==== Material supplied ====
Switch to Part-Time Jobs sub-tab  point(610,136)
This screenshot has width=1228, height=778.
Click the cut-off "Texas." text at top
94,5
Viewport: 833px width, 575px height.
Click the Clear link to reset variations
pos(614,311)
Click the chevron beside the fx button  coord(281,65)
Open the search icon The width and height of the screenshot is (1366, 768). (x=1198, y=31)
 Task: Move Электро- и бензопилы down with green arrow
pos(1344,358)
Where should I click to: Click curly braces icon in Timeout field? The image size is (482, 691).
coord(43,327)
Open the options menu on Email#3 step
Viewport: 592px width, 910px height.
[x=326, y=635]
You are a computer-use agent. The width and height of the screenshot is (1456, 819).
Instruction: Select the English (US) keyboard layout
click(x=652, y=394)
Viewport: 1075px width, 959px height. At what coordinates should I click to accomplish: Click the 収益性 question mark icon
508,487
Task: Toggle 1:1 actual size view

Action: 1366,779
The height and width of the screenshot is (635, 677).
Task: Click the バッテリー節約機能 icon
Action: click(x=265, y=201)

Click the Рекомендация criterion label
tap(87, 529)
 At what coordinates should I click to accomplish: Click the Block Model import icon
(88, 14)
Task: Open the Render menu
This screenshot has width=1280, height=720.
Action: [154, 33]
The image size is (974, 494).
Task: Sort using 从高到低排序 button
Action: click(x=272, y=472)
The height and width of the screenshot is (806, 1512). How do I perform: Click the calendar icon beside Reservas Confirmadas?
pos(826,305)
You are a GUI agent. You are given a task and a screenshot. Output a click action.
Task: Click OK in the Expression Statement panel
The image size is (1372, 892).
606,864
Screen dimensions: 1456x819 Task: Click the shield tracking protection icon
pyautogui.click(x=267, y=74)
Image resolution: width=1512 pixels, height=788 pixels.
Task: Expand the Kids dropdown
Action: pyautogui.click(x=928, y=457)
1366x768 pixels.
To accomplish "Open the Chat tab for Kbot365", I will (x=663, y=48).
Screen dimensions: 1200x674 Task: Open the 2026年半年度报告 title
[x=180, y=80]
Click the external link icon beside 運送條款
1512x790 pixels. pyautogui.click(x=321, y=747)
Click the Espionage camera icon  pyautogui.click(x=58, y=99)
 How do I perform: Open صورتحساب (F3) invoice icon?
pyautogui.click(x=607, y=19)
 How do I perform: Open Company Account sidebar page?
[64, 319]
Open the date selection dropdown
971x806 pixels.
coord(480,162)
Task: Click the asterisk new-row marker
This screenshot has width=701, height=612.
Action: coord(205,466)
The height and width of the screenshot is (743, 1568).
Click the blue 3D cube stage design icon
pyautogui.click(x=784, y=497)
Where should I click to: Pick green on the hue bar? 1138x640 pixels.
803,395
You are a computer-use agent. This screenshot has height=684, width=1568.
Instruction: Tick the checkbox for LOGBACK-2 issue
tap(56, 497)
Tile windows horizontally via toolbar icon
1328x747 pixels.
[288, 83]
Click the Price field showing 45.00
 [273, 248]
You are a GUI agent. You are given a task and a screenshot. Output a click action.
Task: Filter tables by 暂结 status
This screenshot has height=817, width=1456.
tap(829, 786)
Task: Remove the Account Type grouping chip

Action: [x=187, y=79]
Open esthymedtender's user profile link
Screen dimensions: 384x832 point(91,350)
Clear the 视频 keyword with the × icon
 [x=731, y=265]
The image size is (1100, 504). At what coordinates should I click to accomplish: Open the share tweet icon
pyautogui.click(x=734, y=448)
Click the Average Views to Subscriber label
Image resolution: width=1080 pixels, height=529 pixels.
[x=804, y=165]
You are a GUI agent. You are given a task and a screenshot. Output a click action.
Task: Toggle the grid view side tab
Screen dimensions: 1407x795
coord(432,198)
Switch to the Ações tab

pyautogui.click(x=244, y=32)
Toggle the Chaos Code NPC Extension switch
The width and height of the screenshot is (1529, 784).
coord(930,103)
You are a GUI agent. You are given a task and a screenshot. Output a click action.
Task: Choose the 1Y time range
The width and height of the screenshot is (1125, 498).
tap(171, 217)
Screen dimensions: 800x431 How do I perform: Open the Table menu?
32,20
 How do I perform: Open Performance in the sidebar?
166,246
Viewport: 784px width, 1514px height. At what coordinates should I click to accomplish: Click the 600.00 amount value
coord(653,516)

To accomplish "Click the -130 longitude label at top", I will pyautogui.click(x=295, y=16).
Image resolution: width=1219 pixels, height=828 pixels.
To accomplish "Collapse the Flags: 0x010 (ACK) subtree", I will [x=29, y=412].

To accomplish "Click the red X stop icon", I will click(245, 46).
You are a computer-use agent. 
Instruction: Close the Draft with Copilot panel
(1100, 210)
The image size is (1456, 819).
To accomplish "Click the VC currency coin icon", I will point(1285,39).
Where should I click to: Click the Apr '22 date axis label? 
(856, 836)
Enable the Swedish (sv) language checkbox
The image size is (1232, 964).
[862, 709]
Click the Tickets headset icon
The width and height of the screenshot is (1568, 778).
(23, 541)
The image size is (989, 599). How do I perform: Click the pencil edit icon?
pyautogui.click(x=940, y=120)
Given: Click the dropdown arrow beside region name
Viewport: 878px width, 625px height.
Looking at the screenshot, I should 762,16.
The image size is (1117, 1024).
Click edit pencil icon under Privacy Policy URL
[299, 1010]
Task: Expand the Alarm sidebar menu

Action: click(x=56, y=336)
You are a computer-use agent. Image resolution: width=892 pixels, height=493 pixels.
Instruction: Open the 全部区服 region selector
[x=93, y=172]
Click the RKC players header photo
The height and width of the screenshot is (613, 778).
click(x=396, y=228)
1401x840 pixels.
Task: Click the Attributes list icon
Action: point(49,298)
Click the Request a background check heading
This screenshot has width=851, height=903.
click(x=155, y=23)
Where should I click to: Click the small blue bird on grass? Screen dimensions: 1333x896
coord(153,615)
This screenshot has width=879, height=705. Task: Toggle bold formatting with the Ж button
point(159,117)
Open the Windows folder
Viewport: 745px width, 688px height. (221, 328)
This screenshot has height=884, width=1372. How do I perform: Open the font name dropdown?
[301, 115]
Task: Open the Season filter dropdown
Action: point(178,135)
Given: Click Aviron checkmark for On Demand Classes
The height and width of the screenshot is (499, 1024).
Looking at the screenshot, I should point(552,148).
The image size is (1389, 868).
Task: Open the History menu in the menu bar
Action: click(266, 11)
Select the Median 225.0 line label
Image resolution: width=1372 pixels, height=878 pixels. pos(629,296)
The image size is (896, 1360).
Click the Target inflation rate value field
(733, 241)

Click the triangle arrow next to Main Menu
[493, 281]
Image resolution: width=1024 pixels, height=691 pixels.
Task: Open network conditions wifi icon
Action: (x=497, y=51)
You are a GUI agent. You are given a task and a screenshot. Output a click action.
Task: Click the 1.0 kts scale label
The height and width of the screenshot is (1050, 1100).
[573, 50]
====
Brief —
Copy out the listing above word for word, from its first line up to and including the line with "Click the chevron".

Solution for this task —
Switch to Part-Time Jobs sub-tab  point(610,136)
This screenshot has width=1228, height=778.
Click the cut-off "Texas." text at top
94,5
Viewport: 833px width, 575px height.
Click the Clear link to reset variations
pos(614,311)
Click the chevron beside the fx button  coord(281,65)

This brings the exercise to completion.